[[ Information, beginning ]]

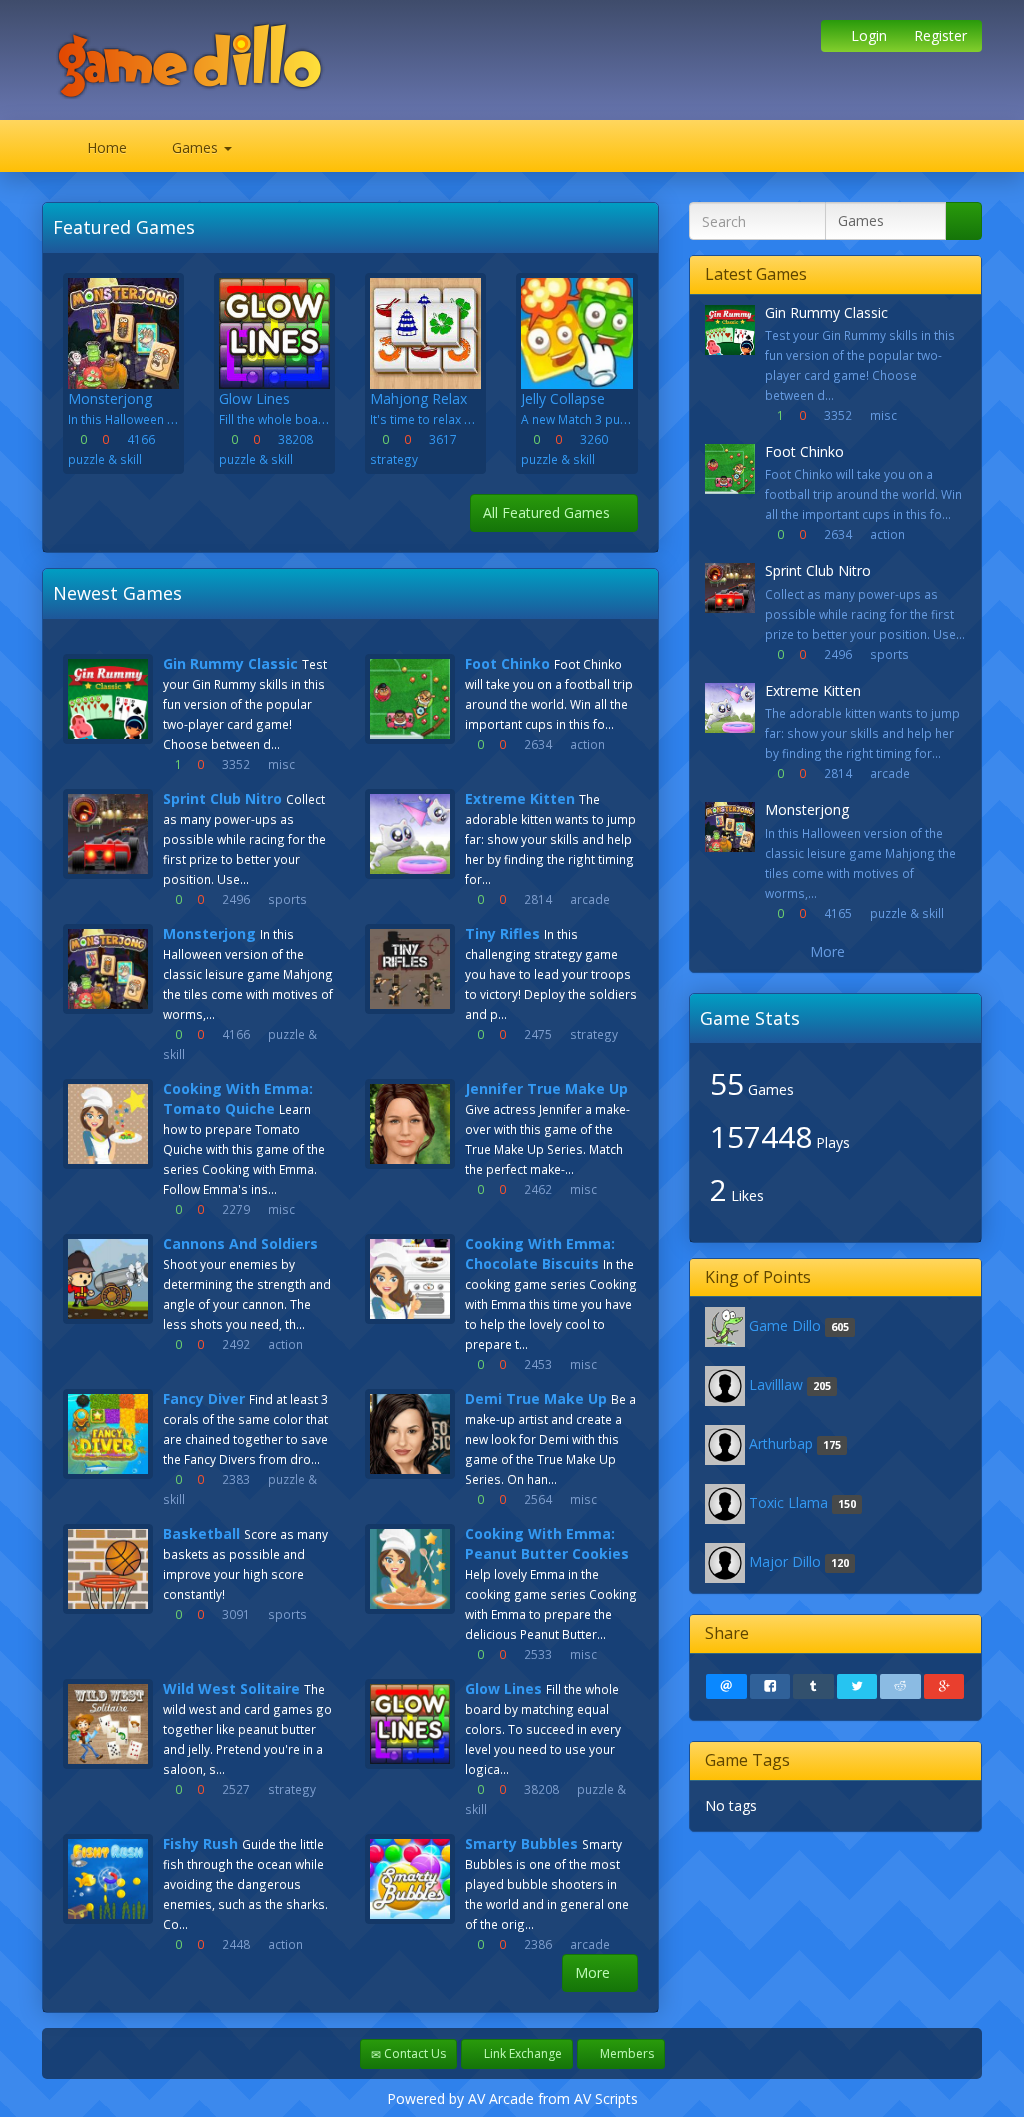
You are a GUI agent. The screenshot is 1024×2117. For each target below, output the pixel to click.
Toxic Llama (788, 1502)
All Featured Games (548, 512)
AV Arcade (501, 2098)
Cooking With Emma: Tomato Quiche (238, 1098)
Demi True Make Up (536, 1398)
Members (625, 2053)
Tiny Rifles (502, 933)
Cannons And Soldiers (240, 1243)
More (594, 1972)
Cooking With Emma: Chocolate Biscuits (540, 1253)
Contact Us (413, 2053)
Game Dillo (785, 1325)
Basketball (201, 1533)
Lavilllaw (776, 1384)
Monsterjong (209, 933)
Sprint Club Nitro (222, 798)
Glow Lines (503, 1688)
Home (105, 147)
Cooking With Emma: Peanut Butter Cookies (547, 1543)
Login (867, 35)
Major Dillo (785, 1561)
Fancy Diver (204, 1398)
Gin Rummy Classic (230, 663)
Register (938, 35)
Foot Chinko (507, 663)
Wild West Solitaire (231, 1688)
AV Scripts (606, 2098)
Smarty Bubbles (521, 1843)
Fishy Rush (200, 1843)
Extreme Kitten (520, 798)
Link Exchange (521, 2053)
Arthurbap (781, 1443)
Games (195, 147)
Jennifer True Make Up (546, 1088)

[[ Information, end ]]
[[ Information, beginning ]]

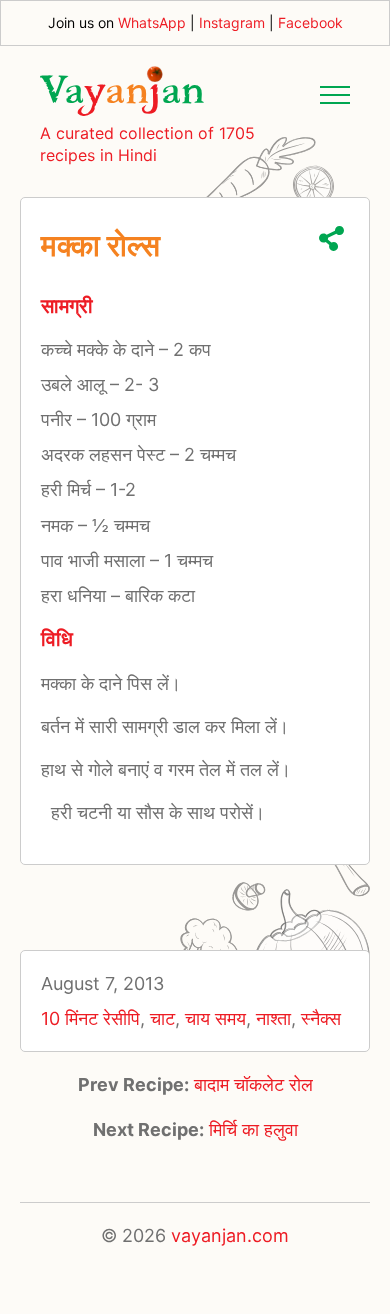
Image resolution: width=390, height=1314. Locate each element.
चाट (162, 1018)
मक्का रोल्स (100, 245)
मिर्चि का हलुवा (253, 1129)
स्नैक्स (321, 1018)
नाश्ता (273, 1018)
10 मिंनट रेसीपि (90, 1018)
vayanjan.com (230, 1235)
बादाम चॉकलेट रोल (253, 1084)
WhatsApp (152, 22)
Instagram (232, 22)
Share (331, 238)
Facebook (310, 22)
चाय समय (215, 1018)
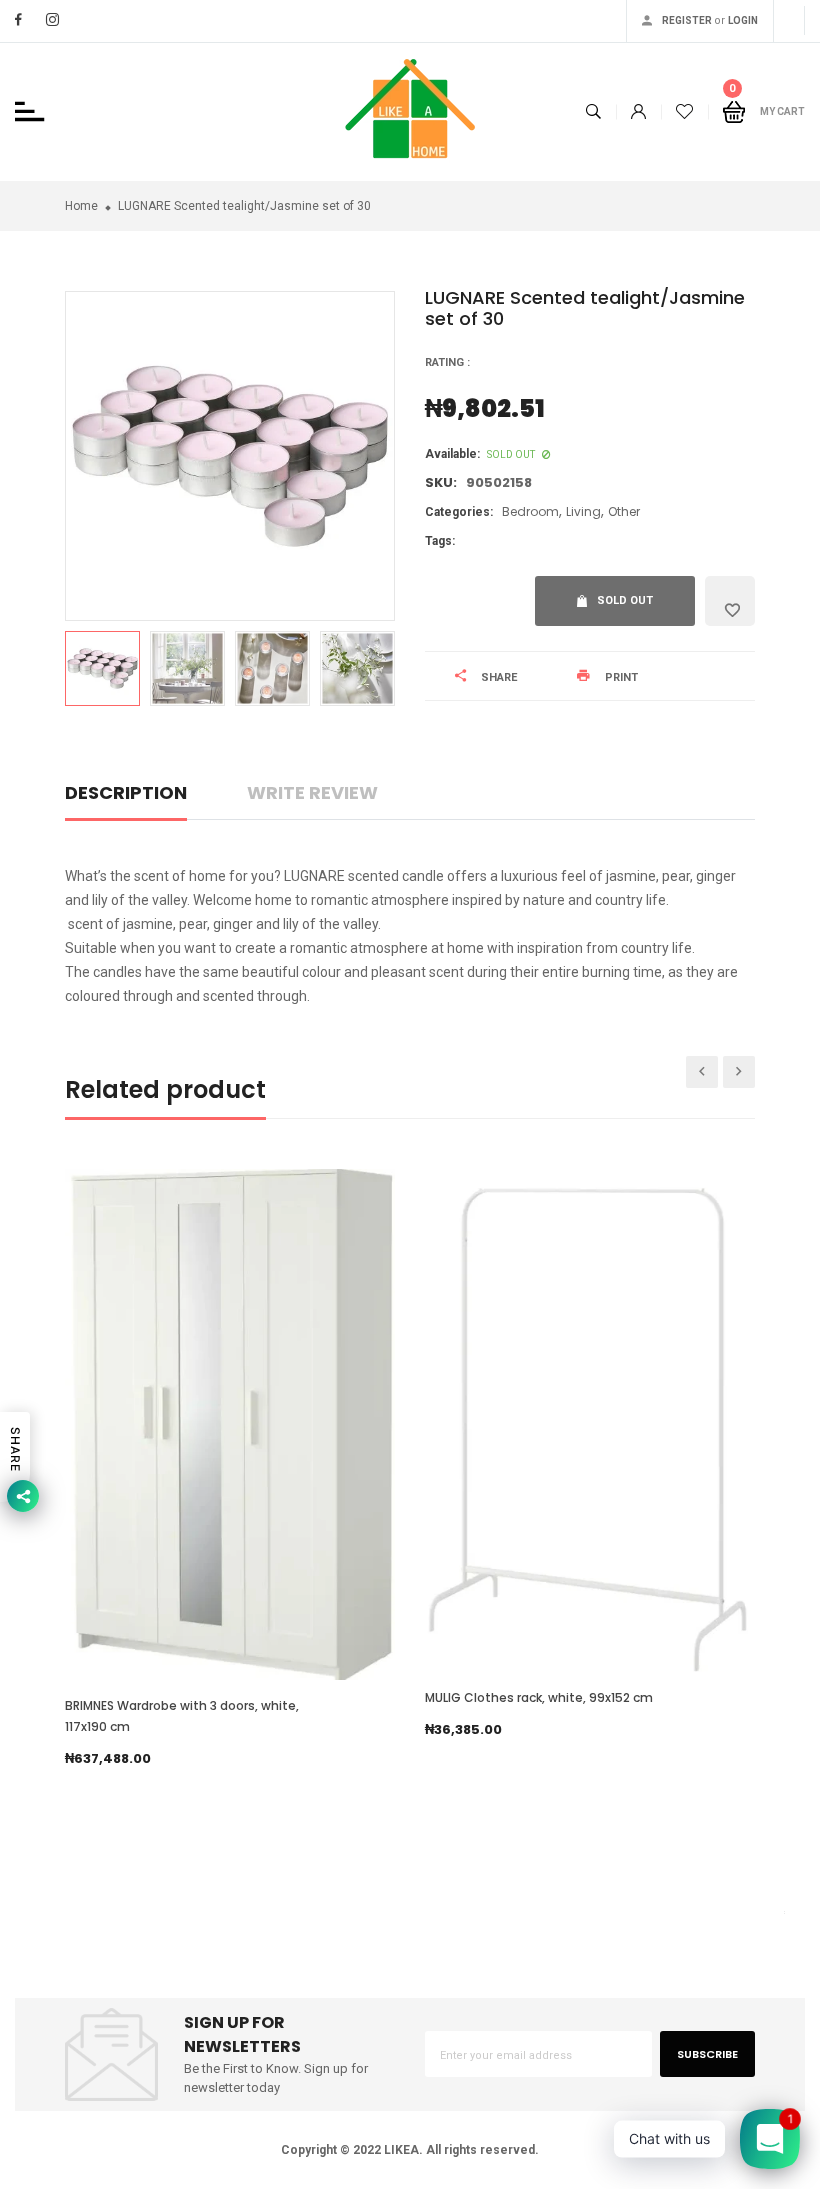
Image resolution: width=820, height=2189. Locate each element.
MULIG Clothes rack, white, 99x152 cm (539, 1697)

[[ Information, end ]]

How to complete this task>
Would you print exactly, and only, the lines of the data above from the line with "Toxic Llama (788, 1502)" through the line with "Cooking With Emma: Chocolate", inclusive?

Solved problem>
Toxic Llama (788, 1502)
All Featured Games (548, 512)
AV Arcade (501, 2098)
Cooking With Emma: Tomato Quiche (238, 1098)
Demi True Make Up (536, 1398)
Members (625, 2053)
Tiny Rifles (502, 933)
Cannons And Soldiers (240, 1243)
More (594, 1972)
Cooking With Emma: Chocolate Biscuits (540, 1253)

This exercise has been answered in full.